Questo filone di pensiero colpevolmente dimentica di rispondere alla domanda se al cospetto del tanto decantato progresso neo-illuminista e socialista, cui innegabilmente sono state sottoposte le società occidentali dal finire degli anni ’60 ad oggi, sia possibile rinvenire sul serio un individuo meglio difeso nella sua autonomia. Così risponde Anderson nel suo “Democratic Capitalism and its discontents”. Già dai capitoli si capisce molto sul percorso del suo testo. “Il Capitalismo e il suicidio della cultura”, “La sinistra ineducabile”, “Dallo Stato alla Società Civile”, “America religiosa, Europa secolarizzata”, “La filosofia antipolitica di John Rawls”, “Il liberalismo malinconico di Bertrand de Jouvenel”, “L’assolutismo intellettuale”, “Follia liberal e la pace per i conservatori”, “Qual è la modernità democratica?”.
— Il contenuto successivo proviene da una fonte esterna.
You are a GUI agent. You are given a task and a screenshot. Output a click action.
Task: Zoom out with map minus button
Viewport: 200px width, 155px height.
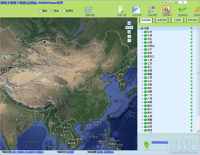129,41
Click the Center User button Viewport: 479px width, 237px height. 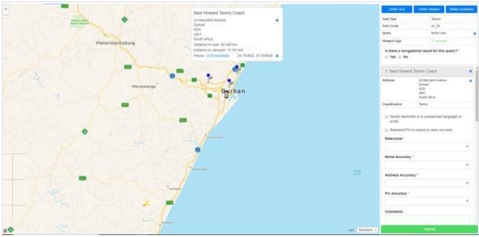pyautogui.click(x=397, y=9)
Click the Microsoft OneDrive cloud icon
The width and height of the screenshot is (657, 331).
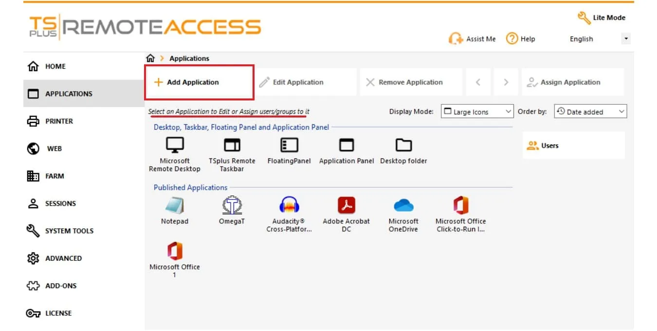[403, 206]
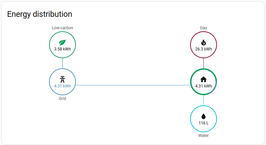Click the green line joining Low-carbon and Grid
Screen dimensions: 266x145
point(62,63)
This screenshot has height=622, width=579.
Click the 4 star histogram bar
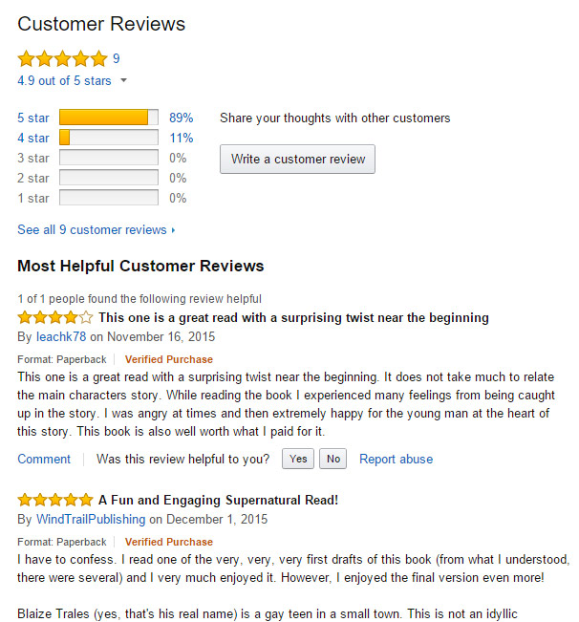click(x=108, y=138)
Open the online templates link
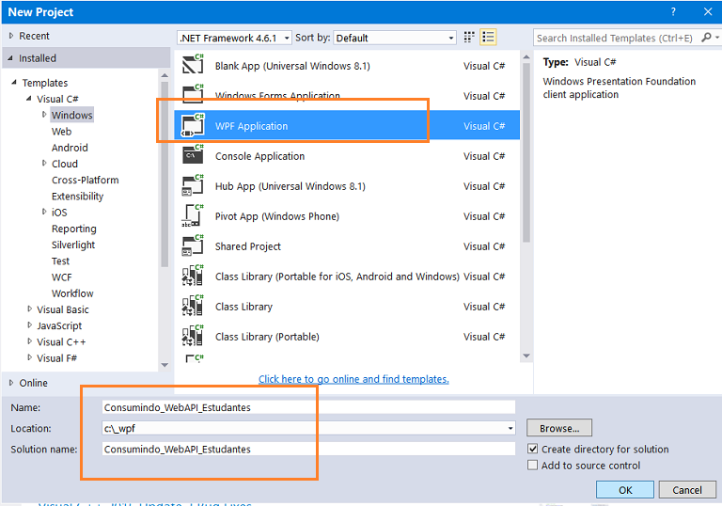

Per Anderson, Rawls e la sua concezione di giustizia basata sull'idea che tutti i beni sociali principali devono essere distribuiti in modo eguale e che una distribuzione ineguale può esserci solo se avvantaggia i più svantaggiati, il Bertrand de Jouvenel che sulla fine degli anni cinquanta aveva sostenuto la necessità di considerare come non bastassero scoperte e innovazioni tecnico-scientifiche ma occorresse piuttosto ricorrere alla fantasia, alla utopia, sono i principali responsabili unitamente all’esistenzialismo nichilista e violento di Sartre, nonché le aberranti sovrastrutture ideologiche di Antonio Negri, della costruzione delle principali infrastrutture per la degenerazione culturale occidentale.
La strada per Anderson è nella serrata difesa della pianta della vita, nella assicurazione del libero compiersi delle azioni umane e nello stimolo a migliorare le proprie condizioni cui, come insegna proprio la lezione dei vari Arendt, Nolte, Isaiah Berlin e Furet, solo un Capitalismo vero e radicato nel rispetto delle tradizioni può condurre.
Insomma due visioni inconciliabili, profonde, ad un confronto che va oltre la prossima sfida presidenziale e la cui importanza può essere facilmente ponderata ove si consideri a quali circostanze tragiche l’occidente fu condotto nel ‘900 per aver assecondato, in tempi di crisi, esattamente le tendenze che oggi tornano di moda: l’egualitarismo di propaganda e il protezionismo. Socialismo e sciovinismo sono ancora una volta alla finestra.